The broadcaster and author, best known for presenting Take the Floor on BBC Scotland, suffered a suspected broken collarbone and bruising after slipping on ice.
He was taken to hospital in an ambulance after the incident on Thursday and is now recuperating at home in Bridge of Don.
While Mr Shepherd awaits a further check-up, he remains stoic, stressing the importance of putting his injuries into perspective in light of the ongoing pandemic.
“I was on my way to get a paper and just as I had almost reached the shop I slipped and fell,” Mr Shepherd said.
“I was taken to hospital by ambulance and they checked me over and sent me home.
“I’ve to go back in again on Thursday, so I’ll know more then, but basically I’m fine, and my column will be in the P&J on Saturday as usual.
“I was able to walk after it and when you see what’s happening right now, there’s really nothing special about me.
“When I came out of the hospital there were 11 ambulances queued up outside, which was when I realised how serious things are at the moment.
“So I really don’t want to overplay what has happened to me.
“There’s been a lot of ice around lately and I’m like everyone else – it was unfortunate but it wasn’t anything other than bad luck.
“My message would be ‘Thanks abidy, but I’m fine’.”
Mr Shepherd added: “What I would say is that having seen it first hand, I cannot praise the National Health Service enough and the job they are doing.
“From the guys in the ambulance who waited with me for an hour before we could go in to the hospital, to those working inside, I really can’t praise them enough.”

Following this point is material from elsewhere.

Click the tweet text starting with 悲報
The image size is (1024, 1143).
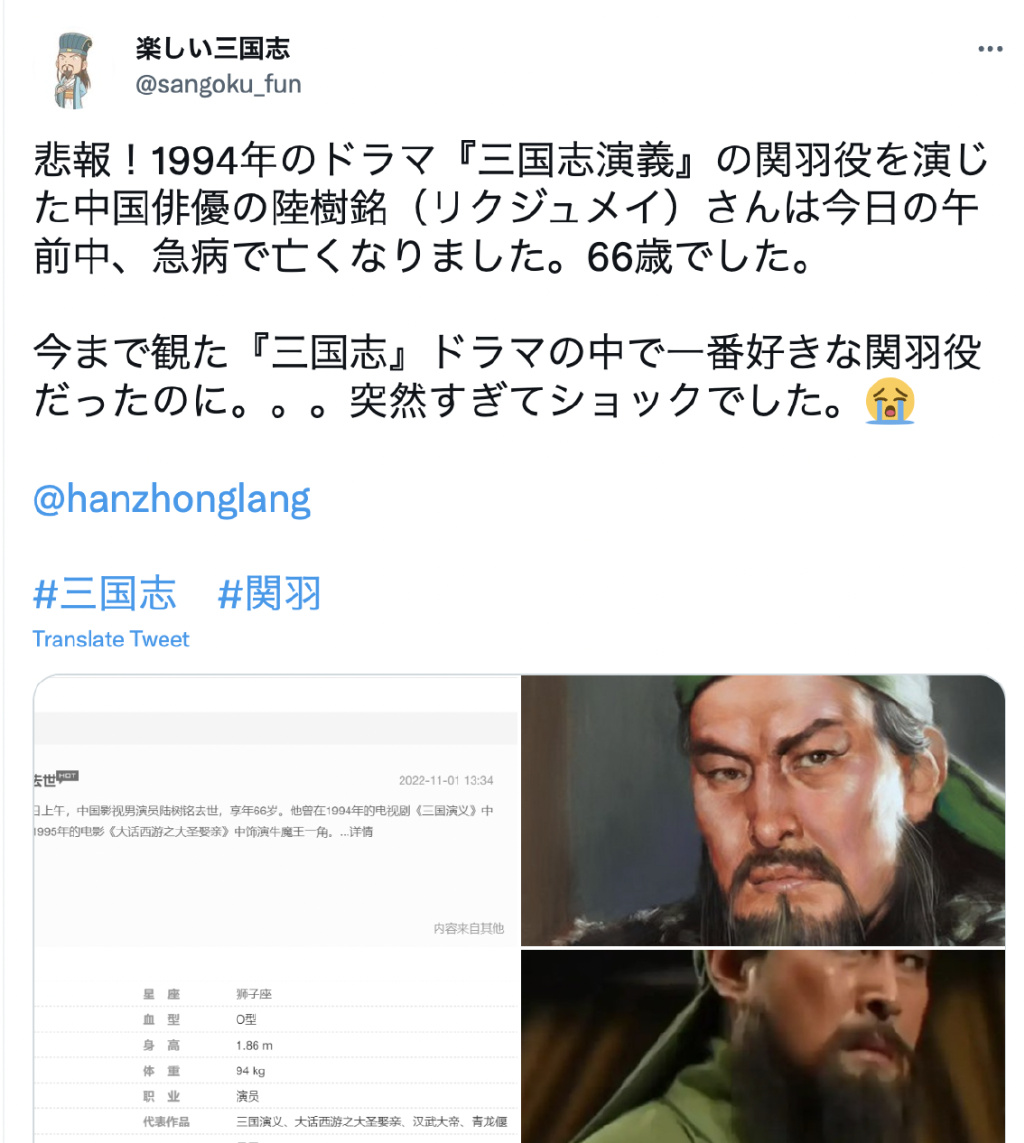click(x=510, y=208)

Mr Shepherd, 84, has spent a lifetime championing traditional music and was made an MBE in 2001 for services to Scottish dance music and culture.

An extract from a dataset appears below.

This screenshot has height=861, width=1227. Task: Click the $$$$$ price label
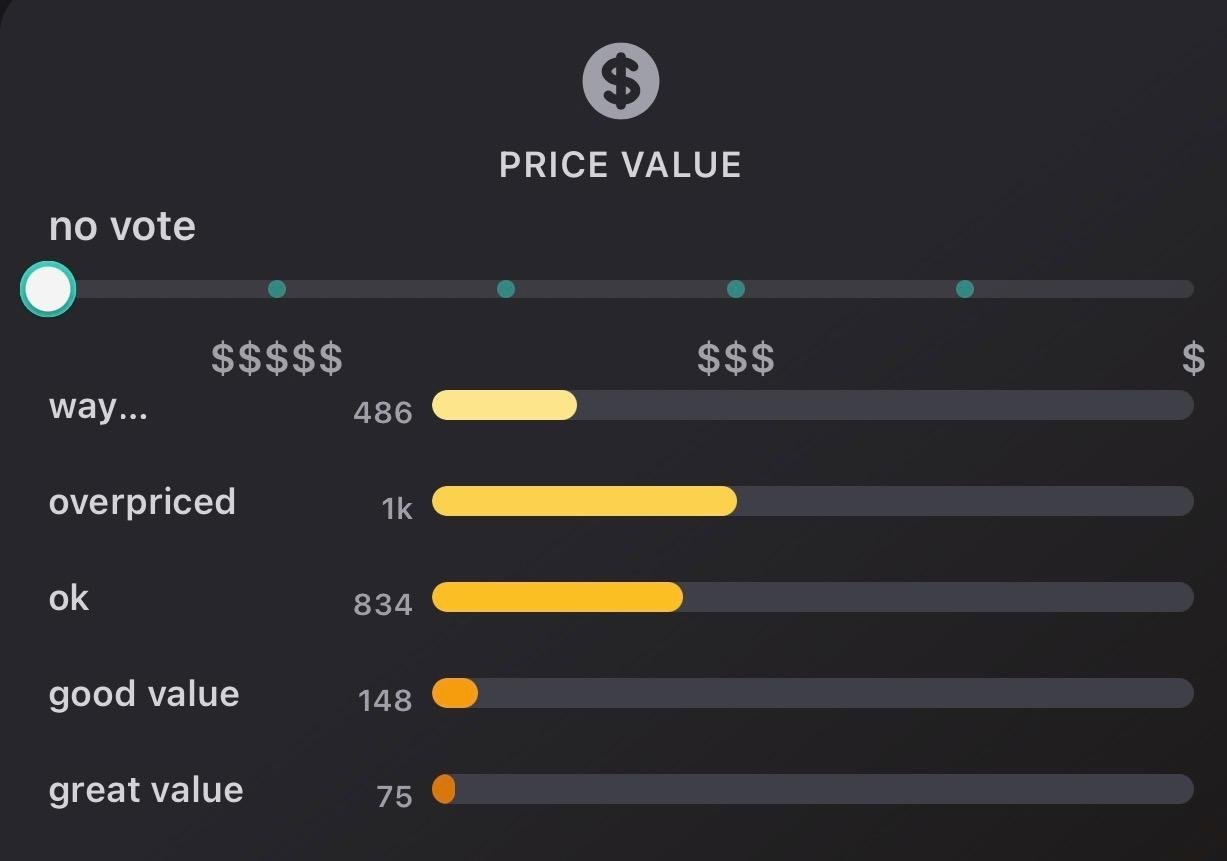(x=277, y=357)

He was awarded an honorary doctorate in music from the Royal Conservatoire of Scotland in 2017.
He writes a column in Doric every Saturday for the Press and Journal’s Your Life magazine.
More than 500 people were dealt with by NHS Grampian for injuries sustained in slips and falls between December 21 and January 4 as the region was hit by a cold snap.
A month prior, between November 21 and December 5, there were just 17 patients treated for such injuries.
Though people of all ages are being admitted after falls, Brian Sloan, chief executive of the charity Age Scotland, said the figures were “extremely worrying” for pensioners.
He said: “Not only are older people more vulnerable to falls, but they can have serious consequences, leading to hip fractures and considerable pain and distress.
“This is especially concerning when we know the NHS is under incredible strain due to the pandemic and many people are worried about being admitted to hospital.
“With more cold weather on the way, we would urge everyone, no matter your age, to take extra care when out and about.”